Le Gouvernement espère que le deuxième départ extraordinaire de migrants du CETI de Ceuta aura lieu "avant mercredi".

Le Gouvernement espère que le deuxième départ extraordinaire de migrants du CETI de Ceuta aura lieu « avant mercredi ».

CEUTA, 3 août () –

La Délégation Gouvernementale à Ceuta espère réduire l'occupation du Centre de Séjour Temporaire pour Immigrés (CETI) au maximum autorisé, situé à 512 places. Quelques heures après le départ de 47 migrants subsahariens et nord-africains vers la péninsule, la déléguée Cristina Pérez a confirmé que le deuxième départ extraordinaire aura lieu avant mercredi prochain, « peut-être mardi ».

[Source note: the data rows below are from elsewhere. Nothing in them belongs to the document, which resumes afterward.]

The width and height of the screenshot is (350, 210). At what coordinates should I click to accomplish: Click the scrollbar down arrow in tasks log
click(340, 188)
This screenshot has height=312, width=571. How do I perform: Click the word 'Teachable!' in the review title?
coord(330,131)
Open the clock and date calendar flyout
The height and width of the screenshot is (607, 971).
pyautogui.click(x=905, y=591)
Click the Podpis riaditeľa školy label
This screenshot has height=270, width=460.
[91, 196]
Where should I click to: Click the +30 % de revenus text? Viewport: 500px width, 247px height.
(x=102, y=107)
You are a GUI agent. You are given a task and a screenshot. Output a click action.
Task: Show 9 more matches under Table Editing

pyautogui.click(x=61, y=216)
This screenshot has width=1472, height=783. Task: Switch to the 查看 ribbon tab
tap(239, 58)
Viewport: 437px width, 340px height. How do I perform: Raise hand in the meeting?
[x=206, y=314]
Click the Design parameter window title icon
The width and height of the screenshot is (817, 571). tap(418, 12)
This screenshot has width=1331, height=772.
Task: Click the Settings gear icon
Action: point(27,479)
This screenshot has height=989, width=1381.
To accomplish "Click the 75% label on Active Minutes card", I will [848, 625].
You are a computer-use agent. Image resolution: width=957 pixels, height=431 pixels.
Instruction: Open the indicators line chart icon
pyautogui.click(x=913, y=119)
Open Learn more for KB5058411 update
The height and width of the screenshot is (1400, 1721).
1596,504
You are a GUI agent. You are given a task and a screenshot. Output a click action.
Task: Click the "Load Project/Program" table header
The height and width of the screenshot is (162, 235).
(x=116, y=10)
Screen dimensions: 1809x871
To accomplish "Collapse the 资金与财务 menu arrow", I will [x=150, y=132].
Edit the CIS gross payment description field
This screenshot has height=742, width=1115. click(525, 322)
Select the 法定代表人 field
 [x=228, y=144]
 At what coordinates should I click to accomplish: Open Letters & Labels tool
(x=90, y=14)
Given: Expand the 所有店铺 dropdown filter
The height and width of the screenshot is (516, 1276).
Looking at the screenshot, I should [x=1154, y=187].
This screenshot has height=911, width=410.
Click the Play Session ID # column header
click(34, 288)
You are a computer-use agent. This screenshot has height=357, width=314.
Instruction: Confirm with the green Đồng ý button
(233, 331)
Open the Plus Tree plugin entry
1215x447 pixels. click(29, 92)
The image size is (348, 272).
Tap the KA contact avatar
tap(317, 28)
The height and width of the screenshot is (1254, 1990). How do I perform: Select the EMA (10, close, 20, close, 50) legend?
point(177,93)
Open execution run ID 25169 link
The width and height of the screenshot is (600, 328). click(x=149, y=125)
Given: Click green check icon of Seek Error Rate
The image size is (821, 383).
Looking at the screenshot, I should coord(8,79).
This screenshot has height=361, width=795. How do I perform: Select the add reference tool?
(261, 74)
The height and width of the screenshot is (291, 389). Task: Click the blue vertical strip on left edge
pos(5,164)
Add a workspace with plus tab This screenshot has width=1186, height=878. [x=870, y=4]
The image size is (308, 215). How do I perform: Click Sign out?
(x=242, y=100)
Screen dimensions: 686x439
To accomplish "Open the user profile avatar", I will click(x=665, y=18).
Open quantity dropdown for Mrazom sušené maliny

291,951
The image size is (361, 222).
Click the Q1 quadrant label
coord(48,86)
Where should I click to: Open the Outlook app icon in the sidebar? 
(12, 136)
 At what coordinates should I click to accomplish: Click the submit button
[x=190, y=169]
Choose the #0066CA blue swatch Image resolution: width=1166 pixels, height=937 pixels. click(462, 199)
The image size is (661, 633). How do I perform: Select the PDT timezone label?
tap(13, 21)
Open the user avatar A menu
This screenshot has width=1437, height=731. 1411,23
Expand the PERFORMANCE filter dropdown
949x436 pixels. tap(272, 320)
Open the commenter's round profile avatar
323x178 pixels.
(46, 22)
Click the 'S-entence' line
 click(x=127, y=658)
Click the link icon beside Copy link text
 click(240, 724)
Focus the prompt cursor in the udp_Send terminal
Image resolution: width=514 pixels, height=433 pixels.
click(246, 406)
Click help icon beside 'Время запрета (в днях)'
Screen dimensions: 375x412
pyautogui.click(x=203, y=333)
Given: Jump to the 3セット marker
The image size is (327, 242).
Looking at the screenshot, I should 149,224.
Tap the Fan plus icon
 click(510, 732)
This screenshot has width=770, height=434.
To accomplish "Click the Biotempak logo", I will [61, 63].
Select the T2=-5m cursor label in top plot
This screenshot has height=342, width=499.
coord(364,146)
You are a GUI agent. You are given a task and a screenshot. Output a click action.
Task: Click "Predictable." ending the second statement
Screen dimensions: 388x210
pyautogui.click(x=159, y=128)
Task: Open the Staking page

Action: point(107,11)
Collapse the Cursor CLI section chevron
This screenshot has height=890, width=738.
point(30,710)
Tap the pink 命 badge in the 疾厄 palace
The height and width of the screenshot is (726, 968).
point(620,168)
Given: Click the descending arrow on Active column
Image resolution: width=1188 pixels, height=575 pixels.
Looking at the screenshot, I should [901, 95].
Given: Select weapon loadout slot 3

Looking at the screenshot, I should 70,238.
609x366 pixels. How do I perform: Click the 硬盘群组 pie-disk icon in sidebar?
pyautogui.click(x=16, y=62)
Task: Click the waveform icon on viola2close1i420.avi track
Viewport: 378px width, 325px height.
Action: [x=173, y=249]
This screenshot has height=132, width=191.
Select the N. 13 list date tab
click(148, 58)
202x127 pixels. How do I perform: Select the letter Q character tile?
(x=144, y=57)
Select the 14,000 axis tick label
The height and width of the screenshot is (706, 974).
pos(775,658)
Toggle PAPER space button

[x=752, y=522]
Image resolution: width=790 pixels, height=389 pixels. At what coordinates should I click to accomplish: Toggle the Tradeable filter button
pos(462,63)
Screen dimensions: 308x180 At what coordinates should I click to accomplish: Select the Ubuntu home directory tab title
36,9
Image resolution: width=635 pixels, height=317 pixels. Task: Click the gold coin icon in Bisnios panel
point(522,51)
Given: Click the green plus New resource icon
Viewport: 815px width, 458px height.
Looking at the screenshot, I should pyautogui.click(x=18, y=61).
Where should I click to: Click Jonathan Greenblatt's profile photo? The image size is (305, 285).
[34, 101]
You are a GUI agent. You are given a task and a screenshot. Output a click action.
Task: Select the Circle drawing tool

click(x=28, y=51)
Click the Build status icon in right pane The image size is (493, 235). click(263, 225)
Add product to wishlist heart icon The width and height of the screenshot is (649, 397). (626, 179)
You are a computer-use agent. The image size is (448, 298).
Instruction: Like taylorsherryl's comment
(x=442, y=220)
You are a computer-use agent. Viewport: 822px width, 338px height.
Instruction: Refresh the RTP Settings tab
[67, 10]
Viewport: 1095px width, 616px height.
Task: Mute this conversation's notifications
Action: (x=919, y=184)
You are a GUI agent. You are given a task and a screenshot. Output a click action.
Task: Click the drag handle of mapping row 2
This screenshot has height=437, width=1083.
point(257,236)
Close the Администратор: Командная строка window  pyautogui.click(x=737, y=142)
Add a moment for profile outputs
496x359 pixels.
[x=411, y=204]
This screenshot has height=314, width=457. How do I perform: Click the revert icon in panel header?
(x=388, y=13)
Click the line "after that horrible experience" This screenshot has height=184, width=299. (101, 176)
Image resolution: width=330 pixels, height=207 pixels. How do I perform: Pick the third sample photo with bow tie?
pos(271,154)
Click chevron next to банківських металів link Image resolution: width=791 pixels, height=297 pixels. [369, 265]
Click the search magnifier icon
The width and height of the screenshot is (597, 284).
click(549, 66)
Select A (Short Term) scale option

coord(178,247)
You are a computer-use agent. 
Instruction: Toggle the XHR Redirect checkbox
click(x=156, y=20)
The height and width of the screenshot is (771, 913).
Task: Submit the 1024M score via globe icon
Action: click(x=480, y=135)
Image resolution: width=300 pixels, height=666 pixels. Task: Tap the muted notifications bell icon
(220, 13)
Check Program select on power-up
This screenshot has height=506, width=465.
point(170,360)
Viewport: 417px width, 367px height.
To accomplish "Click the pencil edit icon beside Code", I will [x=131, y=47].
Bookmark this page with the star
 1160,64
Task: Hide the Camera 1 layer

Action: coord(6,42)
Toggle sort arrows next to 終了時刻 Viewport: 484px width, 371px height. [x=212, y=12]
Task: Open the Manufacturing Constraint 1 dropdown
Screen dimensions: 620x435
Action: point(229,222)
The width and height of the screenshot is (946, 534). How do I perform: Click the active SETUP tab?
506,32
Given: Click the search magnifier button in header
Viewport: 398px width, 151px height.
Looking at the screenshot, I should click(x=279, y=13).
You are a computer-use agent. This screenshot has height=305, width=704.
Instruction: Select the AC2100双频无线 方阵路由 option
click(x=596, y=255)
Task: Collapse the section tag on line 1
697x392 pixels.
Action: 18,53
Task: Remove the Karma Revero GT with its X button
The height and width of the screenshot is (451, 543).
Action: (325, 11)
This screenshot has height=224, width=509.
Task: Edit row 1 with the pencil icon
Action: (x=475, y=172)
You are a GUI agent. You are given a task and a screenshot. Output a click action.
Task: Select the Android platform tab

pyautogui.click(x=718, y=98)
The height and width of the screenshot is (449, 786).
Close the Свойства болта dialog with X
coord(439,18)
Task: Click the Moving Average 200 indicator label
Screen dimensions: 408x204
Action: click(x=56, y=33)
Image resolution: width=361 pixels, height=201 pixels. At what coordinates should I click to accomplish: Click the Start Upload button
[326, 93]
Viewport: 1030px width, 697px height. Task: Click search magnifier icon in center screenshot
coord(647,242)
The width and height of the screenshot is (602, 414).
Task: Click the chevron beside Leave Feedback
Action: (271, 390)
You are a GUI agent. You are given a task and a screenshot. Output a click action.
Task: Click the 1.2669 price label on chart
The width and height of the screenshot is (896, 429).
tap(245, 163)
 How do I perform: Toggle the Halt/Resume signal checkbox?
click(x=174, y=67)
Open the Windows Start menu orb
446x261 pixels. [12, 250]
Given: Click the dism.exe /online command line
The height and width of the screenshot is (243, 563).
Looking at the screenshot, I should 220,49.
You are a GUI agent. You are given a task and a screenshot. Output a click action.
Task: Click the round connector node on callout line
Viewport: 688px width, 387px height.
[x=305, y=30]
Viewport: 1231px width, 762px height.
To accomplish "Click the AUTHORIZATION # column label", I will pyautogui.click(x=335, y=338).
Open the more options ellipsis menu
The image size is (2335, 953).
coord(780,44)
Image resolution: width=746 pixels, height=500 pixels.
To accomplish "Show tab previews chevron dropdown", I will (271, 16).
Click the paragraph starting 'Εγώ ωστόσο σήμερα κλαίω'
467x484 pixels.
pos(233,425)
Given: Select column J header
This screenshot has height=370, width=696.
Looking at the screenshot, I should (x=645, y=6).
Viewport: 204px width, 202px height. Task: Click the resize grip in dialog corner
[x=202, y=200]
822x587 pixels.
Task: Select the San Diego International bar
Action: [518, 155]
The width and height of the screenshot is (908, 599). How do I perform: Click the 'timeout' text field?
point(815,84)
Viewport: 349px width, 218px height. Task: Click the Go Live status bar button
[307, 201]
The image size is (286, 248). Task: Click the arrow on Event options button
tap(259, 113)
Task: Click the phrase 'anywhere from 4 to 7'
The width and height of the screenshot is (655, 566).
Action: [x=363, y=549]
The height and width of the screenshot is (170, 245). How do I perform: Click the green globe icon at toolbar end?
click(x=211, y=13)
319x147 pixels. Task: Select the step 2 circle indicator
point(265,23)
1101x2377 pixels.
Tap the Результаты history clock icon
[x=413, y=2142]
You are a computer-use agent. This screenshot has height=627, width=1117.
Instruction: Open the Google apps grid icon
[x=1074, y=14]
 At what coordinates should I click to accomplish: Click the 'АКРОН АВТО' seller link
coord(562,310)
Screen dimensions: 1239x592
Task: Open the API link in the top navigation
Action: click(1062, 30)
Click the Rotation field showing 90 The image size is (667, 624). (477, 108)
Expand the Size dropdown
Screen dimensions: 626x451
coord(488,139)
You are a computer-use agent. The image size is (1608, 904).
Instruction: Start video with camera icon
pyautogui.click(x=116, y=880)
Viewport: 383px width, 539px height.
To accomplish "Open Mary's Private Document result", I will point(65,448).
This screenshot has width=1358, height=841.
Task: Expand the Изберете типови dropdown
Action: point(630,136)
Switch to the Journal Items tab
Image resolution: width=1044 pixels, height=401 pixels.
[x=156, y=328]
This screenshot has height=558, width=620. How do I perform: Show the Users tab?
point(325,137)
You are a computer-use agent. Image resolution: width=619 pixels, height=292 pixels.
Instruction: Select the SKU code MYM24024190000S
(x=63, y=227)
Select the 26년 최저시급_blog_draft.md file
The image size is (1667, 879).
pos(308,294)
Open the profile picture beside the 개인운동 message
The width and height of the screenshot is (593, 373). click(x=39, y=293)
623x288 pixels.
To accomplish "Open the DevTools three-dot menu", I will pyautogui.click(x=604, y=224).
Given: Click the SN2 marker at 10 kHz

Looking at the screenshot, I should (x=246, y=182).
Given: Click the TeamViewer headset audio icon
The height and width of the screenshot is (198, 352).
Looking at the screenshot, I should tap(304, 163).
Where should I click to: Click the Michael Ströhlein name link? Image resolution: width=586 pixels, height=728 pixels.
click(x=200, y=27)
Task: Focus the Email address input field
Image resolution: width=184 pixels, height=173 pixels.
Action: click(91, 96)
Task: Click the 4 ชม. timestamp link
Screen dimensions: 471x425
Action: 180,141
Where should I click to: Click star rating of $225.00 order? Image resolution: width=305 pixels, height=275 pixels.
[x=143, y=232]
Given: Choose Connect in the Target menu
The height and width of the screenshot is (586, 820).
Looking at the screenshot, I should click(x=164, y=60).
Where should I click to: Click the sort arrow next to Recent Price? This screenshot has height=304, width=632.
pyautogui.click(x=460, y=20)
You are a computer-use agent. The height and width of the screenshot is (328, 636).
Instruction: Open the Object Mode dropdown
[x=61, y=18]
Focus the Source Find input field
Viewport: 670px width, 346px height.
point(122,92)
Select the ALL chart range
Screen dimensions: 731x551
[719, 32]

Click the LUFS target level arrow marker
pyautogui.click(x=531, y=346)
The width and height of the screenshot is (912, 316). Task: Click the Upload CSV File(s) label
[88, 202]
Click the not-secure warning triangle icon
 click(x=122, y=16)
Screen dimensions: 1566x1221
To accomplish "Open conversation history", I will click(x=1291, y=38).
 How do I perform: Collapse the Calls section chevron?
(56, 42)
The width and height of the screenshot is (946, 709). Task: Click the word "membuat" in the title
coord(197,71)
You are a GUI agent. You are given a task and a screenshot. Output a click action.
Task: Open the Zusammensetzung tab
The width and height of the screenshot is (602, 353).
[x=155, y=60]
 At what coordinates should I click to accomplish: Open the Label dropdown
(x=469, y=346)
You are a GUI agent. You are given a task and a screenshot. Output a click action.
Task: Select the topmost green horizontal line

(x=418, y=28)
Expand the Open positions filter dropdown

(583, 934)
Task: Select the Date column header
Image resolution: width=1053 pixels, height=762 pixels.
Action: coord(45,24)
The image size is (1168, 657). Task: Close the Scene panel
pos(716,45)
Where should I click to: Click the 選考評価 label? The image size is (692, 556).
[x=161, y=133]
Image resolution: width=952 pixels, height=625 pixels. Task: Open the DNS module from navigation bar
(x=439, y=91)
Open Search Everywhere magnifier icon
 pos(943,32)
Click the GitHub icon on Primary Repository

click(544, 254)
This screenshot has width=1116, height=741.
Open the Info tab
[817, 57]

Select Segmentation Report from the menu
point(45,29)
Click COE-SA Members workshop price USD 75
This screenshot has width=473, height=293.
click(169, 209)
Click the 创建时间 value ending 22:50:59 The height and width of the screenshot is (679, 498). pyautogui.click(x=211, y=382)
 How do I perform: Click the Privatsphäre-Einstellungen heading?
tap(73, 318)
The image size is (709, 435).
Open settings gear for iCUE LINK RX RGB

L'objectif est de baisser les chiffres d'occupation du CETI « à 512 », mais il a évité de parler de chiffres précis « car cela dépendra de l'accueil qu'ils auront dans la péninsule et des affiliations qui pourront être faites d'ici le jour du départ extraordinaire ». « , a-t-il déclaré lors d'une conférence de presse tenue ce samedi pour faire le point sur l'opération Crossing the Strait (OPE).

Il a déclaré que le Secrétariat d'État à la Sécurité et le Commissariat Central de la Police Nationale sont « conscients des besoins qui se font sentir à Ceuta », interrogés sur les retards dans l'octroi des rendez-vous pour les demandes d'asile. Selon Pérez, la Police nationale travaille « normalement » sur les tâches liées à l'asile et à l'affiliation des migrants récemment arrivés à Ceuta.

Pérez a également évoqué la démission du directeur du CETI, José Durán, dont le départ a été confirmé hier par la Délégation, même si elle a dissocié la décision de ce qui s'est passé ces jours-ci au centre. Selon le délégué, Durán a présenté sa démission par écrit au moins « une semaine avant ces incidents ».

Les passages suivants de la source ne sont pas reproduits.